Update the data below by changing "お知らせ" to "ニュース" and leaving the rest as it is.

— BEGIN —

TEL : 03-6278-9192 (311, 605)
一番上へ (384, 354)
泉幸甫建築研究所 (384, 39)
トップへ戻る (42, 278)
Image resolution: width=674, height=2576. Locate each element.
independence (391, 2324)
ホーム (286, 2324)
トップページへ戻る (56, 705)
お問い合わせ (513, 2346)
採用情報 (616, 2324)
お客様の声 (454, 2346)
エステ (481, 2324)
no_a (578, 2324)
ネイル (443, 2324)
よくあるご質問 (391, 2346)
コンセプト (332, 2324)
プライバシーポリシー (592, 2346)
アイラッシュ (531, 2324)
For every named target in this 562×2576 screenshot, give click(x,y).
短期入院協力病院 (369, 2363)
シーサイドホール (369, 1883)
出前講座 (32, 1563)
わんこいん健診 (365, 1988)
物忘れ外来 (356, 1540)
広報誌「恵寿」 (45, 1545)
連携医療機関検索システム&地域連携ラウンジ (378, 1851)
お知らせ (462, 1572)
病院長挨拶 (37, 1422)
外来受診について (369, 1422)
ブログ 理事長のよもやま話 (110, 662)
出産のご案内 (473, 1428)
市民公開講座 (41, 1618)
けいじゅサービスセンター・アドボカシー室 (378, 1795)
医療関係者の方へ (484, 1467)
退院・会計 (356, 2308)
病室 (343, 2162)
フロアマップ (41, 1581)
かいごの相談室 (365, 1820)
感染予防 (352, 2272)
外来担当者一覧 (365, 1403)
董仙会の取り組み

— END —

ANSWER TO THIS EXERCISE:
TEL : 03-6278-9192 (311, 605)
一番上へ (384, 354)
泉幸甫建築研究所 (384, 39)
トップへ戻る (42, 278)
Image resolution: width=674, height=2576. Locate each element.
independence (391, 2324)
ホーム (286, 2324)
トップページへ戻る (56, 705)
お問い合わせ (513, 2346)
採用情報 (616, 2324)
お客様の声 (454, 2346)
エステ (481, 2324)
no_a (578, 2324)
ネイル (443, 2324)
よくあるご質問 (391, 2346)
コンセプト (332, 2324)
プライバシーポリシー (592, 2346)
アイラッシュ (531, 2324)
For every named target in this 562×2576 screenshot, give click(x,y).
短期入院協力病院 (369, 2363)
シーサイドホール (369, 1883)
出前講座 (32, 1563)
わんこいん健診 (365, 1988)
物忘れ外来 (356, 1540)
広報誌「恵寿」 (45, 1545)
連携医療機関検索システム&地域連携ラウンジ (378, 1851)
ニュース (462, 1572)
病院長挨拶 (37, 1422)
外来受診について (369, 1422)
ブログ 理事長のよもやま話 (110, 662)
出産のご案内 (473, 1428)
市民公開講座 (41, 1618)
けいじゅサービスセンター・アドボカシー室 (378, 1795)
医療関係者の方へ (484, 1467)
退院・会計 (356, 2308)
病室 (343, 2162)
フロアマップ (41, 1581)
かいごの相談室 (365, 1820)
感染予防 (352, 2272)
外来担当者一覧 (365, 1403)
董仙会の取り組み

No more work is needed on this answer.